Jesus has simple instructions for His followers when they are persecuted for   preaching the Gospel, “When you are persecuted in one place, flee to another. I tell you the truth, you will not finish going through the cities of Israel before the Son of Man comes.” 

Or as one commentator put it, “When a disciple met with persecution in one city, he was to flee to another city, both for his own safety and to avoid wasting effort on a rejecting audience.” This much we can all understand. But Jesus adds, “you will not finish going through the cities of Israel before the Son of Man comes.” That statement initially seems hard to reconcile with our present reality.  While Israel is a country with many cities, it is not a country that seems so large or having so many cities that in all the past 2000 years this work is still not completed. To that point some have argued that the coming of the Son of Man that Jesus speaks about here is the judgment that befell Israel in AD70. Certainly that may be a foreshadow of the end, but it is clearly and obviously not the second coming that Jesus later clarifies (in chapter 24). 

These facts belie our own prejudice. For when we think of Israel we typically think of that narrow and pointed band of land on the eastern shore of the Mediterranean Sea. Our worldview limits our understanding of “Israel” to the modern country, and the existing nation of Israel has only 76 municipalities granted the title, ‘city’ status by the Ministry of the Interior. Even if you count all the villages and settlements, Israel only has 1100 ‘places of settlement’. But Israel from God’s viewpoint (which one must recognize was on Jesus’ mind) was always was a much larger territory than the country we recognize on our modern political maps. 

In Genesis 15 we read, “On that day the Lord made a covenant with Abram and said, “To your descendants I give this land, from the river of Egypt to the great river, the Euphrates—the land of the Kenites, Kenizzites, Kadmonites, Hittites, Perizzites, Rephaites, Amorites, Canaanites, Girgashites and Jebusites.”  This is the land that Joshua was sent to conquer, and that the twelve tribes of Israel were to take possession of. This is the geographic territory known as Israel. 

Unfortunately Joshua and company did not completely take it. The river of Egypt is the Nile, significantly to the west and south of the land that Israel eventually ruled over. The Euphrates cuts halfway through Iraq, far to the east of the land that Israel ruled. The land between would be all of Jordan, most of Syria, the best part of Egypt and a very large chunk of Saudi Arabia. So even if we were to limit the ‘cities of Israel’ to the geographic inheritance of the Hebrews, we would find that not all are yet permeated with the Gospel. 

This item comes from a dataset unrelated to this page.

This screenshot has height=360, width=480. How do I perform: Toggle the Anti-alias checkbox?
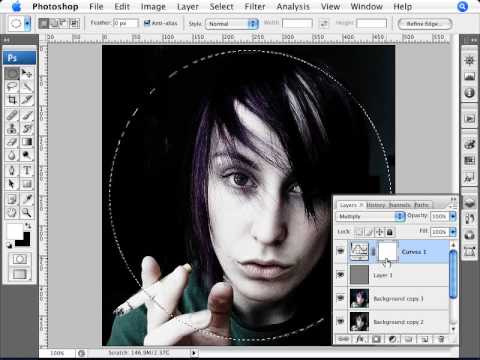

Yet a greater consideration is what Jesus meant by “the cities of Israel”. Romans 4 and Galatians 3 make it exceedingly clear that Abraham is not just the father of physical Israel, but the father of all who are counted righteous by faith, “Understand, then, that those who believe are children of Abraham. The Scripture foresaw that God would justify the Gentiles by faith, and announced the gospel in advance to Abraham: “All nations will be blessed through you.” So those who have faith are blessed along with Abraham, the man of faith.” And, “If you belong to Christ, then you are Abraham’s seed, and heirs according to the promise.” Therefore, “the cities of Israel” are all the places where Christ is or will be proclaimed Lord. That’s the whole world, which means that ultimately the Gospel must be proclaimed in the whole world before Christ returns.  

This much Jesus will make even clearer later on, when He says, “And this gospel of the kingdom will be preached in the whole world as a testimony to all nations, and then the end will come.” Amen.

God’s plans for mankind always included his desire to reach the whole world.

Gary V. Smith

APPLICATION: Intentionality

What is your part in reaching the whole world? What part of God’s call on your life have you left unfinished?